Lawrence Stark
Lawrence W. Stark, MD
Member, Berkeley Optometry Hall of Fame
Lawrence W. Stark (1926–2004) was born in Brooklyn, New York. He credited an early interest in engineering to his father, Edward, a chemical engineer. Lawrence received his AB in English, biology, and zoology from Columbia College (1945) and MD from Albany Medical College (1948). A board-certified neurologist since 1957 (trained at the Neurological Institute, Columbia University), he practiced medicine from 1948 to 1960 except for an eighteen-month hiatus in England when he conducted research in biochemistry at Oxford University (1949) and neuromuscular physiology at University College, London (1950–51).
Dr. Stark headed the neurology section of the Center for Communication Sciences at the Massachusetts Institute of Technology from 1960 to 1965. There he worked on bio-applications of communication theory to the logical and neurological control systems, investigating as well the use of computer systems for experimental control and simulation, and the development of a pattern-recognition program modeled on human brain function In 1965, he became chair of the biomedical engineering department at the University of Illinois-Chicago. Arriving with a Guggenheim fellowship (1968–70), Dr. Stark joined the physiological optics faculty at Berkeley in 1968.
Stark’s achievement during his career at Berkeley (he retired in 1994) was characterized by seminal research in applying engineering principles to biological systems, especially control theory. He was among the first to do this, conducting research into the way a pupil reacts to light with respect to linear control, which, for example, had applications in understanding how pilots control airplanes and why people suffer from motion sickness. Stark was also well known for his research on the control of eye movements from his studies on saccades:
“We could see, to our amazement, that people would look at five or six important things in a room, or at a face or in a scene…. And then they would return in almost the same order to those same points. We called the sequence of glimpses carried by the fast eye movements, or saccades, the ‘scanpath eye movement’…. it made us think even more deeply about how the scan path was generated, and we moved on to what we call the scan-path theory, which says that the internal brain is generating a picture that we see and we naively think we’re seeing through our eyes, but we’re actually seeing it through our brain.
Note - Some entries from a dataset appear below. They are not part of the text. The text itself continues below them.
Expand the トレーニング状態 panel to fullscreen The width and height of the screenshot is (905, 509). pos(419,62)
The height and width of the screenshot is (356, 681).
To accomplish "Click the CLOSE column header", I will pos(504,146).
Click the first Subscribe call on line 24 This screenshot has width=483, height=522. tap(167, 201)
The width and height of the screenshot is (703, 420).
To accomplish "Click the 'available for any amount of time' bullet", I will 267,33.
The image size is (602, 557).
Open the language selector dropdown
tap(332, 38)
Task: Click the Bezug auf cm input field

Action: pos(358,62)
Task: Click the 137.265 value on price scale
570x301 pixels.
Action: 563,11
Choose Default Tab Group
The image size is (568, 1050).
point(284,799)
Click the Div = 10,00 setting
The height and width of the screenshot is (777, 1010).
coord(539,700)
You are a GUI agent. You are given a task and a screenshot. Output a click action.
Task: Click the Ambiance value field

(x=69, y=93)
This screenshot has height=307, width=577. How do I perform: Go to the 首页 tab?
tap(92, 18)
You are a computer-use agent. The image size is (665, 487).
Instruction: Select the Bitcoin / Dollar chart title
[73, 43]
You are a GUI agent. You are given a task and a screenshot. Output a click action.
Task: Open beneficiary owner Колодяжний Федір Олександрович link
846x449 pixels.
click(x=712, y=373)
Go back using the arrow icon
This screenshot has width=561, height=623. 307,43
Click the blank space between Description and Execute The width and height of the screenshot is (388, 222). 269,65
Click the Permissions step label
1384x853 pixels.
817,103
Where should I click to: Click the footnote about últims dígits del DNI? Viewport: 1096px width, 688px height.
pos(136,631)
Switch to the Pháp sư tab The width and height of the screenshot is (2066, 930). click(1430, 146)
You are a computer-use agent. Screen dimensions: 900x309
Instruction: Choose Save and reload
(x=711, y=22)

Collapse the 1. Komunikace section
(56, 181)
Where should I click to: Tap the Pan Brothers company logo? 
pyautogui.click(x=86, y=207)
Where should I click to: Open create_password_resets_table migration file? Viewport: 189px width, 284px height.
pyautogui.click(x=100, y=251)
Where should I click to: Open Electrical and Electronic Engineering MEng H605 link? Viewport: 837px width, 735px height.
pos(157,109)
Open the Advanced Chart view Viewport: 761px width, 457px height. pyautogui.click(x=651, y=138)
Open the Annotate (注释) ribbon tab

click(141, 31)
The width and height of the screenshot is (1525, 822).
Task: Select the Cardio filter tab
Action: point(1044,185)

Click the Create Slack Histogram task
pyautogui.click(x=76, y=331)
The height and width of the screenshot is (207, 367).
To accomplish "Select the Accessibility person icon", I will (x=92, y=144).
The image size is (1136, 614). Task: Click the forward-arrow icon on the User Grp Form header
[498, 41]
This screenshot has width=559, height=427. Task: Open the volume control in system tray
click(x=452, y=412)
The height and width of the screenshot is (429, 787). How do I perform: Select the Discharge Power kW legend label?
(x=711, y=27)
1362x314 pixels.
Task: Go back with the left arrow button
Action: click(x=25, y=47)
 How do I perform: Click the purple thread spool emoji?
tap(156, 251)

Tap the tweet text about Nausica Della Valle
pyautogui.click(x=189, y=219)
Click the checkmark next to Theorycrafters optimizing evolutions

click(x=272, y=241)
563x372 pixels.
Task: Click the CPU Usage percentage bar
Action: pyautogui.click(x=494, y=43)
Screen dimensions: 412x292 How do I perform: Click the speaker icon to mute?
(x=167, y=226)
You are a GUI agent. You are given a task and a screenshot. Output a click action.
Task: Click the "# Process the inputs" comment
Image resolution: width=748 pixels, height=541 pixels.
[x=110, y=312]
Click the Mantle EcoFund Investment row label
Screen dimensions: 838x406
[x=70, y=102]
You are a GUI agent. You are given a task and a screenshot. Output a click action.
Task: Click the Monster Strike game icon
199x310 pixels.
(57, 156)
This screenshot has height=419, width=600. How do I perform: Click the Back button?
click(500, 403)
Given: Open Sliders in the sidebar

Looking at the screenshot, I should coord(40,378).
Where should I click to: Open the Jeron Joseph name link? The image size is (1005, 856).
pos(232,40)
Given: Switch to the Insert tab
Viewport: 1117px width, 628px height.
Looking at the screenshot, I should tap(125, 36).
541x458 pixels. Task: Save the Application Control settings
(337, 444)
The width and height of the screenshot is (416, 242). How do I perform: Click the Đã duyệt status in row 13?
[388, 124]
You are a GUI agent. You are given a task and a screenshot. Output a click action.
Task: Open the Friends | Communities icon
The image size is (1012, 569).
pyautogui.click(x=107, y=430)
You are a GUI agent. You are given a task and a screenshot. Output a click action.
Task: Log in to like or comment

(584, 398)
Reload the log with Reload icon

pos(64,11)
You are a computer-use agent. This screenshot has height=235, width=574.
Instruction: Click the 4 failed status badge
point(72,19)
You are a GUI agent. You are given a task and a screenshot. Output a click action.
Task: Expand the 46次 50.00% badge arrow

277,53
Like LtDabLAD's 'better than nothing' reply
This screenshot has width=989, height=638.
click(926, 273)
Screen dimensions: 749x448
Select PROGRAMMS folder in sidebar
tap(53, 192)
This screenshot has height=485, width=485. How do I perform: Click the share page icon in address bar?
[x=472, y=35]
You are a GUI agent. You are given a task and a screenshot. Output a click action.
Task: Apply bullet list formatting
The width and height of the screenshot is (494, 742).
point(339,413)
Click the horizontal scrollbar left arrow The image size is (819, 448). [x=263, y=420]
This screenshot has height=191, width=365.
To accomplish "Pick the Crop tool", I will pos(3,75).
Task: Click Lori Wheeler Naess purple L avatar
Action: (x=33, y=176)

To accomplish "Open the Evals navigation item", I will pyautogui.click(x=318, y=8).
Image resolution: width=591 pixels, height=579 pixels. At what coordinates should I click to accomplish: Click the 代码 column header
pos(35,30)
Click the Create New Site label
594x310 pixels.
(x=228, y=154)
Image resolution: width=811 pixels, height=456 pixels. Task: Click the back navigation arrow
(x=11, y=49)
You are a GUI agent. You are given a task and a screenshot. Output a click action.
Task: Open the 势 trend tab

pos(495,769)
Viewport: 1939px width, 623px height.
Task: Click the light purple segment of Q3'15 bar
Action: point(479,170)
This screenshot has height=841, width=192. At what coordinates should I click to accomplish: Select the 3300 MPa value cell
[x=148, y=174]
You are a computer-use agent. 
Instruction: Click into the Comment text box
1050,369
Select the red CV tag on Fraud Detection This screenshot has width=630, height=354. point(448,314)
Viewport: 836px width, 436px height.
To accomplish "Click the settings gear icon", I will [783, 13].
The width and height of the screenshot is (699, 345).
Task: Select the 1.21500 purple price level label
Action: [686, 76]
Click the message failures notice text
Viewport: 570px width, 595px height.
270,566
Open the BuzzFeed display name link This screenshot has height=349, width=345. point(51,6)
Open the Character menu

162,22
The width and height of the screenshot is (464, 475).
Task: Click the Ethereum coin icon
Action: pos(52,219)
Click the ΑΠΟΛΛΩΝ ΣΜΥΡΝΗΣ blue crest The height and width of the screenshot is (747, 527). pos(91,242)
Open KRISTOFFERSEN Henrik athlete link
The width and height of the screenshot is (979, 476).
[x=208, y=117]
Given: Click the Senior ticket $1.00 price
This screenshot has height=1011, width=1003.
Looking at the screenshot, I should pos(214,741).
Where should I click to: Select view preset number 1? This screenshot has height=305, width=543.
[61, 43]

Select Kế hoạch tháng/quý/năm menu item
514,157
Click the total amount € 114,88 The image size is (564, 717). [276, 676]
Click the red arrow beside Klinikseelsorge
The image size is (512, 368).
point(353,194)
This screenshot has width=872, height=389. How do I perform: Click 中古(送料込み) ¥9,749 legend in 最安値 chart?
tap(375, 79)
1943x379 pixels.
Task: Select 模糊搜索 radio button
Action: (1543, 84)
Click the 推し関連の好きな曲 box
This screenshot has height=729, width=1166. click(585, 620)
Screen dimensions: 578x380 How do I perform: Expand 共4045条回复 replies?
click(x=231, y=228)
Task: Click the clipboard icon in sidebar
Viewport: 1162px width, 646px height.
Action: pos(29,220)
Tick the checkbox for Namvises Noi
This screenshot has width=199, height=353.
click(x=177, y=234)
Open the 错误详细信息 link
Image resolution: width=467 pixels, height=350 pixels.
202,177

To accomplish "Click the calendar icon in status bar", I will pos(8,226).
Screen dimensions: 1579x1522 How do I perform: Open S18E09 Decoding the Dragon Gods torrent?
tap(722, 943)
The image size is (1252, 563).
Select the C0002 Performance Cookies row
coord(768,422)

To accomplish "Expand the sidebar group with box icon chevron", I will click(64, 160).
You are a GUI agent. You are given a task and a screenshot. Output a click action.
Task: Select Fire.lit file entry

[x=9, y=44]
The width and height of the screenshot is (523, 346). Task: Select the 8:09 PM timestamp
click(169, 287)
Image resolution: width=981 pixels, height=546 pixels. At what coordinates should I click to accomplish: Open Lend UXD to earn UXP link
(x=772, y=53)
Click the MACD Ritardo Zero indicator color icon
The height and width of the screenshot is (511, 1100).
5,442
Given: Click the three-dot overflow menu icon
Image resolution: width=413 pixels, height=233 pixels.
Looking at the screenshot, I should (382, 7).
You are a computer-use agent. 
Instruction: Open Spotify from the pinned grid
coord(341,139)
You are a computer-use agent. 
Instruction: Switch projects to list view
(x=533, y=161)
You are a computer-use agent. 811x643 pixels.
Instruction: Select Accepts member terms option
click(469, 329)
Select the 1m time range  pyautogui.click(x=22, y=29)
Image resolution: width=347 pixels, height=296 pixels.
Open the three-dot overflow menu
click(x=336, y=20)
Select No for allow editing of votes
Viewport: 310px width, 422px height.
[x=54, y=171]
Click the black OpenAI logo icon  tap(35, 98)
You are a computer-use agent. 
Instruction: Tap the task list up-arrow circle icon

That doesn’t mean that the eye doesn’t jump around and collect very important checking information, but it’s all in the mind’s eye. Or most of it is…. The schema, this internal spatial cognitive … is what drives the eye movements.”
He later applied his engineering skills to investigations of robotic vision and virtual reality, even finding a place in the Hollywood film Blade Runner in which a psychologist quizzes a robot while using a pupilometer designed by Stark to make a diagnosis of responses and determine whether the robot exhibited human-like reactions.
Reflecting back on his career in August 2000, Stark took a lyrical view of his work: “A scientist is very different from a scientific worker…. A scientist is very much like a poet….. You have dreams and you have random thoughts and you have motivations that you don’t understand, and stray bits of information that you put together from different sources, and you get an idea. And this idea is like a poem. John Keats, who was also a doctor … suddenly, some beautiful lines of poetry would come into his head. I think that’s the way scientists work.”
Dr. Stark received numerous awards throughout his career, including an honorary ScD from the State University of New York and an honorary PhD from Tokushima University in Japan. Dr. Stark died in 2004.